----- GIVEN PASSAGE

I thought about this a lot. Firstly will Thomas be disappointed with the ensuing routine of El Camino? Can walking become routine? And how can I have more new moments when I go back to my “real” life?
My feet were killing me at Maneru. I stopped to inspect them. I was extremely disappointed to see a huge blister (larger than a 2 Euro coin) under the ball of my left foot. I was distraught. Foot issues can slow down my El Camino progress substantially. The blister treatment that I have been told of here is to pierce the blister with a threaded needle and run it through the blister so that the fluid can release down the thread. Having never done this before I took a deep breath and pulled a threaded needle through my blister. I was disgusted to see blood tinged blister fluid pouring all over my foot and dripping in between my toes. I don’t know if there is a special type of thread that is supposed to be used, but the kind that I had felt like little barbed wires being dragged through the most sensitive skin imaginable.
"Now what?" I asked Thomas and Jamie who were watching.
"I think you are supposed to leave the thread in." Jamie said.
" Are you sure?" I asked doubtfully. I couldn't imagine that it would be very comfortable to walk with a thread in my foot. Wouldn't it get infected or break the blister open?
Jamie conceded that he wasn't sure.
I was stuck with a threaded needl in my food. It hurt so much that I didn't want to pull it through. I finally clipped the thread so that I only had a little bit to pull through, took a deep breath and then slowly so as not to break the blister, I pulled the remaining thread out of my body.
"Ugh, that is so gross." I informed them.
My foot still hurt, but marginally less so, so I continued to walk on.

----------

**WHAT THE TASK ASKS**
Reproduce everything in the El Camino blister passage from "My feet were" down to "who were watching.".

----- AVAILABLE DATA

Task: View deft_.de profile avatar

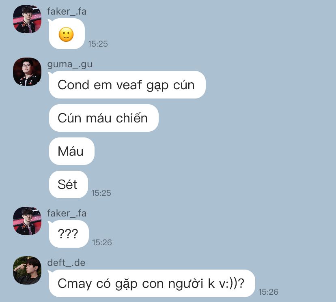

----------

**SOLUTION BELOW**
My feet were killing me at Maneru. I stopped to inspect them. I was extremely disappointed to see a huge blister (larger than a 2 Euro coin) under the ball of my left foot. I was distraught. Foot issues can slow down my El Camino progress substantially. The blister treatment that I have been told of here is to pierce the blister with a threaded needle and run it through the blister so that the fluid can release down the thread. Having never done this before I took a deep breath and pulled a threaded needle through my blister. I was disgusted to see blood tinged blister fluid pouring all over my foot and dripping in between my toes. I don’t know if there is a special type of thread that is supposed to be used, but the kind that I had felt like little barbed wires being dragged through the most sensitive skin imaginable.
"Now what?" I asked Thomas and Jamie who were watching.